◆ **Action item**:
Return only what runs from the line containing "Instruction: Click the" through the last line of the entries below, exactly, omitting pictures.

◆ **Information**:
Content starts
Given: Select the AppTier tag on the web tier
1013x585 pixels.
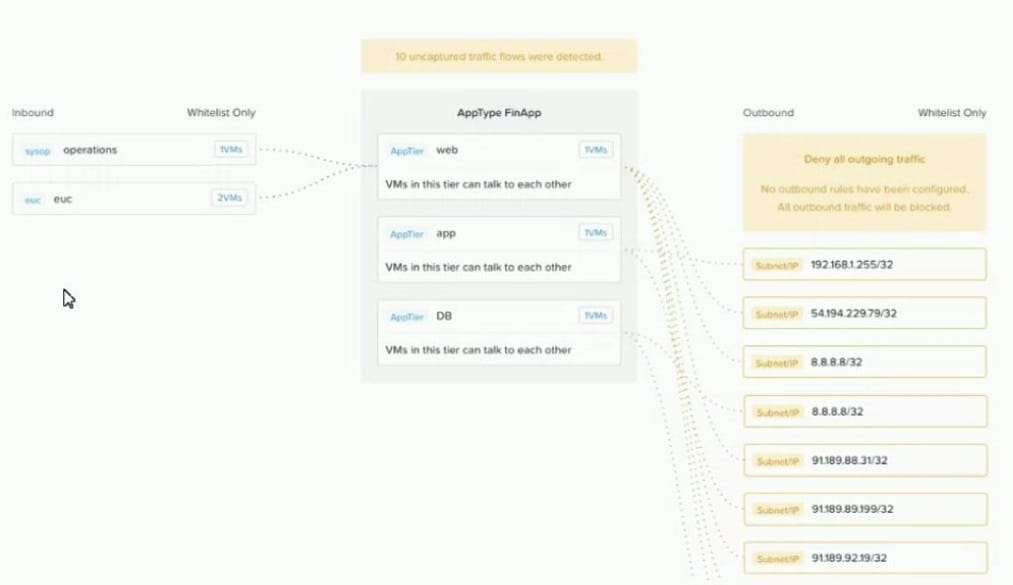Looking at the screenshot, I should 407,151.
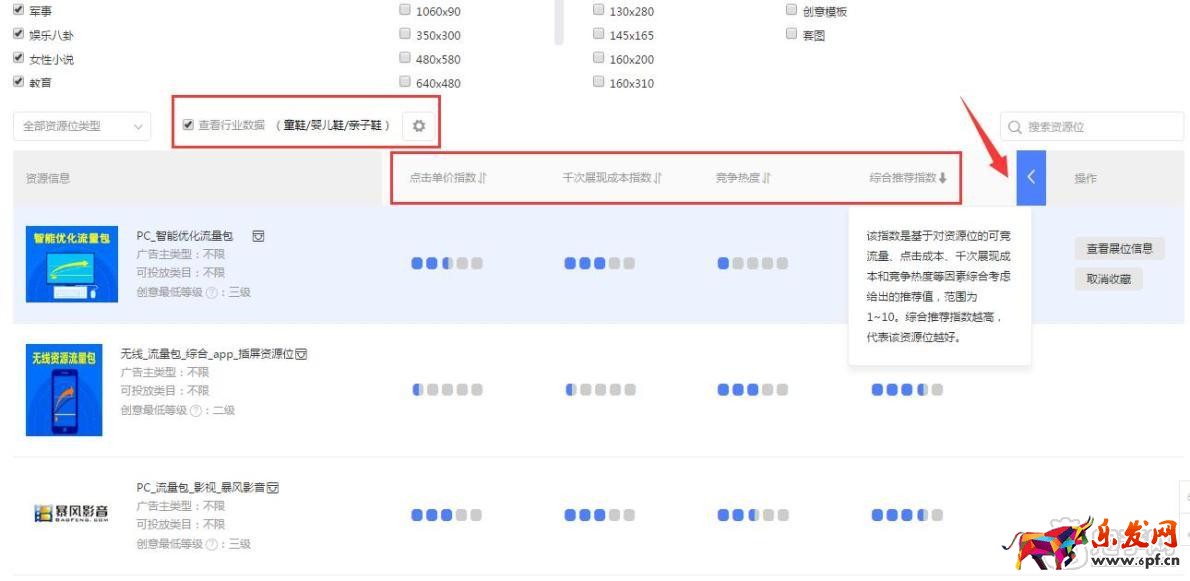Click the 取消收藏 button

1108,279
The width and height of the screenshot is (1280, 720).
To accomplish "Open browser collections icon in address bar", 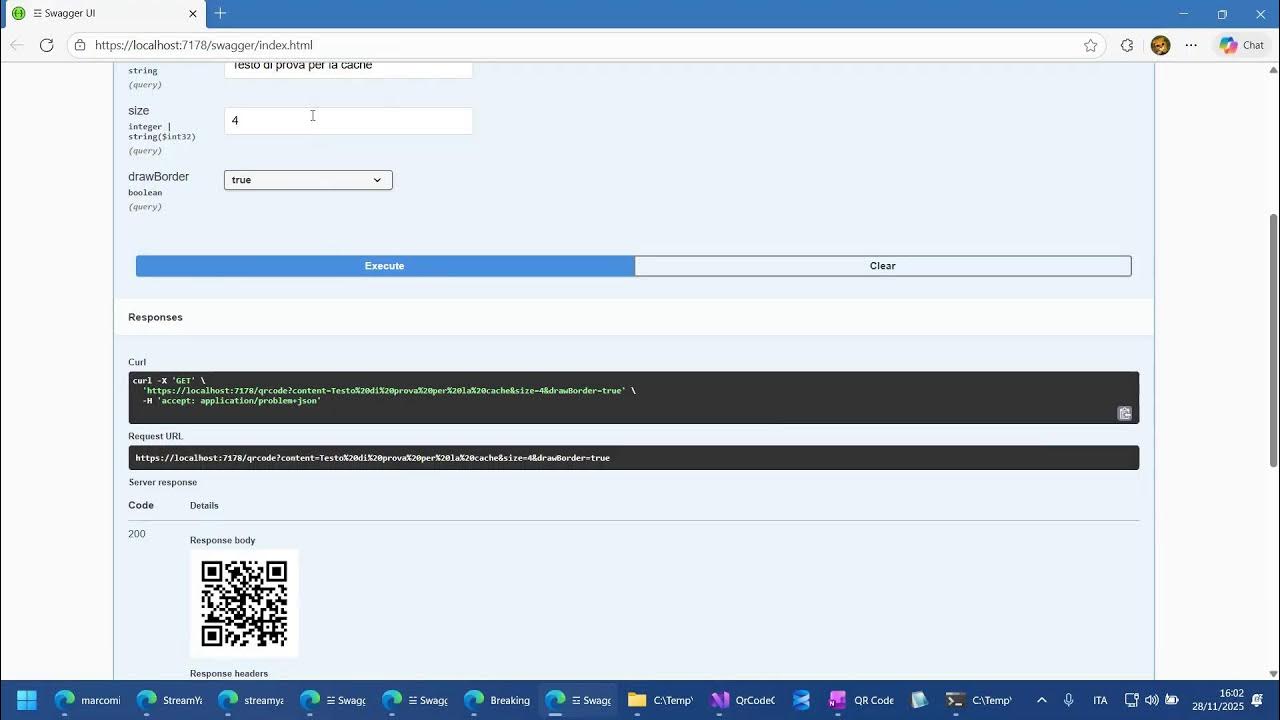I will [x=1128, y=45].
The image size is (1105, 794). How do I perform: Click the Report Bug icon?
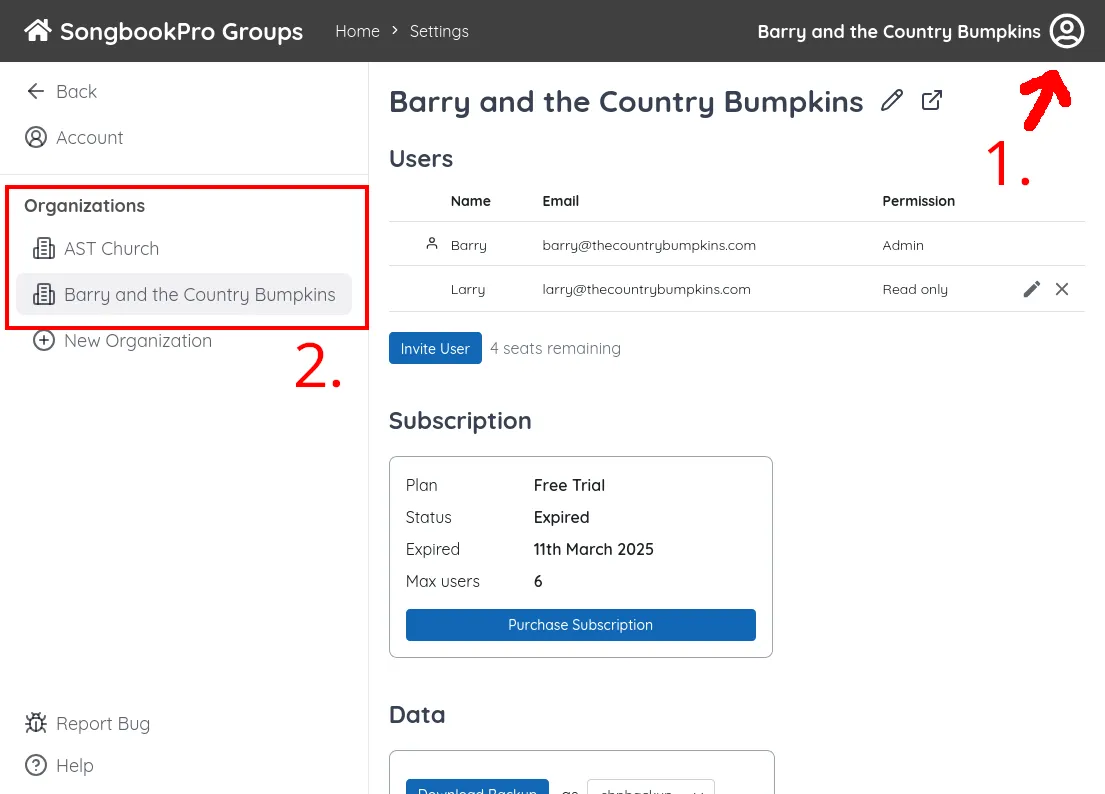click(x=35, y=723)
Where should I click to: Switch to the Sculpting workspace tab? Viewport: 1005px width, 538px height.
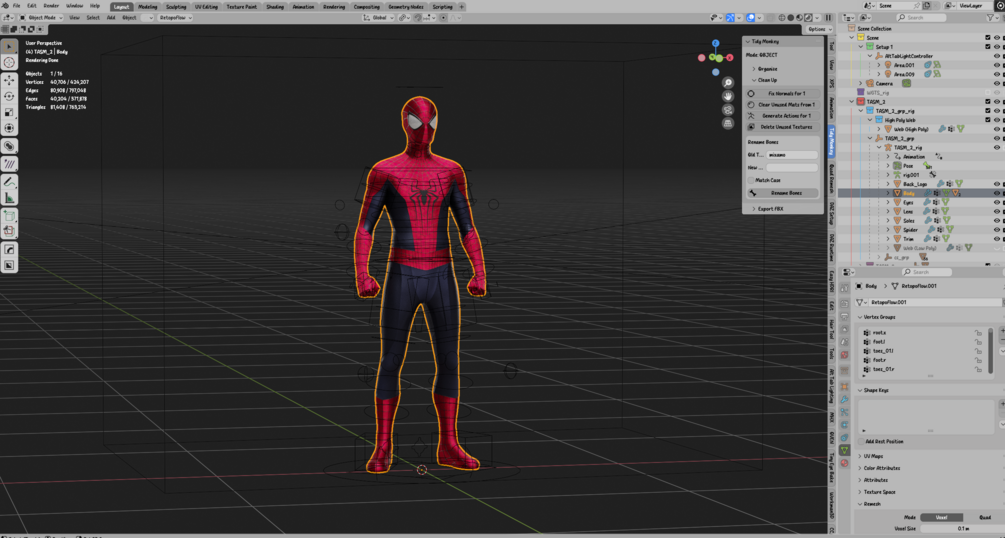click(176, 6)
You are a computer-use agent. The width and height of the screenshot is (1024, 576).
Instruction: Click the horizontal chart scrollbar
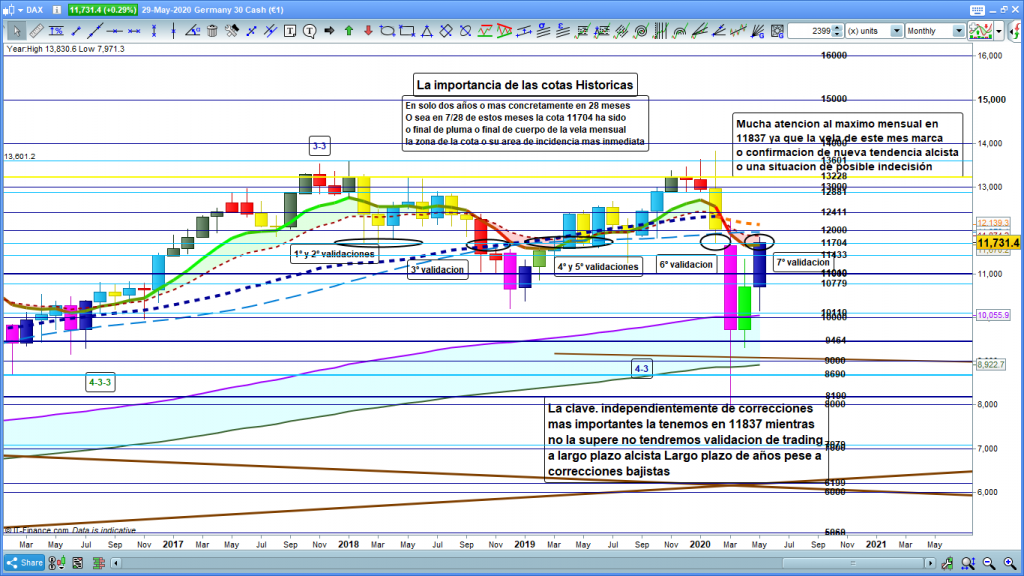tap(500, 562)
Content ends
◆ **Response box**:
Instruction: Click the horizontal chart scrollbar
tap(500, 562)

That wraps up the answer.